If all this is correct Lord, then faith must come first to inspire Yours and my relationship. Grace comes next to eternally protect and sufficiently cement Yours and my relationship.
So it appears to me Lord that:
Faith calls and Grace follows.
Can it be that simple? If what I’ve just stated is Truth, then I’m not sure Calvin or Arminius, either one had it exactly right. Grace does not have to be labeled as “resistible”, or “irresistible”. Grace is Your active gift, simply as a result of my Faith in Jesus. And if that’s the case; being that Grace is Yours to dispense as a perfect response to true Faith, then another inspiration strikes me:
Grace is Irreversible!
After all, once You have eternally decided that Your faithful ones in Messiah should receive Grace, how could such an eternal gift be retracted? Grace through Faith has permanently and indelibly cast its effect on the spiritual DNA of the true believer.
I’m astounded by Your perfect plan, Most High. As Paul so beautifully pointed out, “…neither death nor life, nor angels nor rulers, nor things present nor things to come, nor powers, nor height nor depth, nor anything else in all creation, will be able to separate us from the love of God in Christ Jesus our Lord.”
Now the question is, how do I share this in a way that lifts up and encourages Your body, rather than causes division and barriers to be placed between us? And as important, if not more important; how do I offer this as food for new believers, to reveal to them the glory of Your plan?

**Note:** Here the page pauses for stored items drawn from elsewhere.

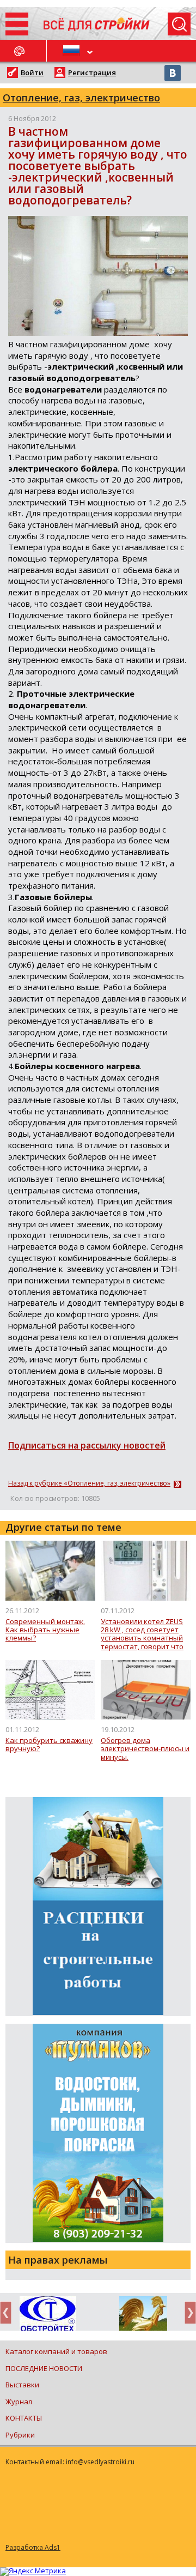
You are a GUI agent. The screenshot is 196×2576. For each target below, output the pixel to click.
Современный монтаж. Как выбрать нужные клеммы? (45, 1630)
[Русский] (72, 51)
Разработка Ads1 (32, 2547)
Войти (32, 72)
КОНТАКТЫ (23, 2418)
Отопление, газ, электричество (81, 97)
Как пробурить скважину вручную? (49, 1744)
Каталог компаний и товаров (56, 2351)
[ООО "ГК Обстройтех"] (48, 2314)
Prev (8, 2312)
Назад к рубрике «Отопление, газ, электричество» (89, 1483)
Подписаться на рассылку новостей (87, 1445)
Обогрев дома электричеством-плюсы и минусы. (145, 1749)
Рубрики (20, 2435)
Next (187, 2312)
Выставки (22, 2385)
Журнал (18, 2401)
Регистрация (92, 72)
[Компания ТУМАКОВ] (143, 2315)
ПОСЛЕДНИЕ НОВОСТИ (43, 2368)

If by Your Word and Spirit (not mine), faith calls; Then my reasoning and questions are just seeds of invitation planted by You, the Greater Sower. The invitation is then made, the discussion is then encouraged (and should not be avoided!), but ultimately the choice and results are freely gifted to each of us. Thank You, Lord for such an amazing treasure to share.
I will always welcome the challenges brought on by my sisters and brothers in Christ. You built us with brains that are up to that challenge! But I realize that until The Day, we will all see through a mirror, dimly. I pray that You become the lens to help us walk together toward righteousness without tripping. Focus us on Your priorities, Your purpose, by Your wisdom.
Strengthen our faith, Lord that we may better appreciate Your grace.